1434 - Chinese Odyssey Falls Off its Own Map

1434
The Year a Magnificent Chinese Fleet sailed to Italy and ignited the Renaissance
By Gavin Menzies, Harper Collins
Reviewed: 6 September 2008

The publishing encourages readers to believe that there is a difference between  Fiction and Non-Fiction.

In Gavin Menzies’ two works 1431 – The Year China Discovered America, and now 1434 – The Year a Magnificent Chinese Fleet sailed to Italy and ignited the Renaissance, readers are being sold, as non-fiction, works that mix facts and wild speculation with an abandon that would embarrass the better historical novelists.
A large Chinese merchant fleet visited India in 1433-34, and part of the fleet continued westward as far as the Persian Gulf trade terminus of Hormuz.

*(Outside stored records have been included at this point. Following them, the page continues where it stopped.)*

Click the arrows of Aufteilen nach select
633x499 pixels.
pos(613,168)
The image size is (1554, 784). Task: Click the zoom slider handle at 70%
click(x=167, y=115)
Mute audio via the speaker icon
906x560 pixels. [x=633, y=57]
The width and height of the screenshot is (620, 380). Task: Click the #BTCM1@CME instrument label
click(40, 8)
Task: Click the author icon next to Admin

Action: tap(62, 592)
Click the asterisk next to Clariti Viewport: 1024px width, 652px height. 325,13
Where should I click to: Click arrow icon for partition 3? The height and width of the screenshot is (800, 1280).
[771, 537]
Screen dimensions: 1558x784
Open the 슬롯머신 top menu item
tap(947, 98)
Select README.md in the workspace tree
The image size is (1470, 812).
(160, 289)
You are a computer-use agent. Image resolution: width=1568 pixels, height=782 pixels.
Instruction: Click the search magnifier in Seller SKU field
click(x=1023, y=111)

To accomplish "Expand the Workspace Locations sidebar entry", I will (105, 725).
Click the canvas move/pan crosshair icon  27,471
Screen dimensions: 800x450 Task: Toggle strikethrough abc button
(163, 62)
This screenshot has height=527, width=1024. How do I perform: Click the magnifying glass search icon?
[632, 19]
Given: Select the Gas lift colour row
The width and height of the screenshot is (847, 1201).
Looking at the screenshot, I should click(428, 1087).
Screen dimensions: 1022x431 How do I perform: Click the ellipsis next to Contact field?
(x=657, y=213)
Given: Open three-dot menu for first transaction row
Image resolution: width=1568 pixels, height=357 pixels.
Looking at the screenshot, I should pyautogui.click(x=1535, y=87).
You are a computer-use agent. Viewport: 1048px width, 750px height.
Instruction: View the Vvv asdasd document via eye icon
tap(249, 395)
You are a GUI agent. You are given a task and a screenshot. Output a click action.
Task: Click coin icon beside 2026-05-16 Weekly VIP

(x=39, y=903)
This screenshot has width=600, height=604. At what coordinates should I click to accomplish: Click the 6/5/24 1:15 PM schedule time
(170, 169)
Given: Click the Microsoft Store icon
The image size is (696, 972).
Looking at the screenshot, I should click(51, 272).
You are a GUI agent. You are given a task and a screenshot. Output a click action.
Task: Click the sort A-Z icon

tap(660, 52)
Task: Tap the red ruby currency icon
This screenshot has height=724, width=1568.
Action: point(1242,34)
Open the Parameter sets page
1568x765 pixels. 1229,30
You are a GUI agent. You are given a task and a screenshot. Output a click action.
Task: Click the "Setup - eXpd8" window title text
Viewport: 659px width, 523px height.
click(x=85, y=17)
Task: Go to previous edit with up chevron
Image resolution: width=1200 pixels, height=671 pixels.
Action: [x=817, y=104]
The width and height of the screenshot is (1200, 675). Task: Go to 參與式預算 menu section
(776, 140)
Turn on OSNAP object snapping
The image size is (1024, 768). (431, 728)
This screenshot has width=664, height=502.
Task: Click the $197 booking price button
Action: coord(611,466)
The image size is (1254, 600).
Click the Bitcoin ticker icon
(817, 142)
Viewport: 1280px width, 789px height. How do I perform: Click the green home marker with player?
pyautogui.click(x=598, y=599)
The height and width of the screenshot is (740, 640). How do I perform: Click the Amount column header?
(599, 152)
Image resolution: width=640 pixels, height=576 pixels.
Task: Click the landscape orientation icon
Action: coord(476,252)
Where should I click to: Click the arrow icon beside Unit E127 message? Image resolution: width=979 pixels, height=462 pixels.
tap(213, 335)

It followed trade routes developed and maintained for centuries by Arab maritime trading societies. 
The Chinese records tell us that the Admiral, Zheng He, died before reaching Hormuz and command passed to another admiral who completed the trade mission and returned to China with a rich fleet in 1434.
Gavin Menzies asserts that Zheng He’s commission from the Ming Emperor Yong Le was not merely to engage in trade, but rather to endow the Western barbarians with sufficient Chinese wisdom that they would flock to Beijing to recognize China’s global supremacy.
He suggests that Zheng He’s fleet carried copies of Yong Le’s state encyclopedia containing “more intellectual knowledge than any university in the world at that time”. Part of the fleet sailed up the Red Sea, through a canal to the Nile, and across the Mediterranean to Venice. His fleet bore encyclopedic gifts, ample translators, and apparently some thousands of slave girls who, on reaching the Adriatic Sea, would elope with sailors and populate Croatia.
Since there is absolutely no evidence of any magnificent Chinese fleet sailing to Italy and igniting the Renaissance, Menzies supports his thesis with attenuated chains of inference. On the slimmest of evidence or most unreliable documentation, he will say on one page that a certain connection with China “could” have happened. On the next page the link has become “would” have happened, and by the next chapter the far-fetched possibility is quoted as a factual assumption to underpin some even more far-fetched argument.
The sheer bulk of outright errors, misrepresentations and unsupported assertions is so great that it would be maddening to undertake a full refutation. 
He refers frequently to a 1418 Chinese map, that he calls “Zheng He’s map”, showing most of the modern world, including the Americas, as evidence of Chinese pre-Columbian knowledge of the entire globe. Only by chasing up the source of this map in an external reference can one confirm that the map is a “copy” made in China no earlier than 1763 (by which time its contents were common knowledge to seafarers), and probably a twentieth century fake. There is no 1418 map.
It’s difficult to sort the wheat (and there is some) from so much chaff.
Richard Thwaites has been reading Chinese history for forty years.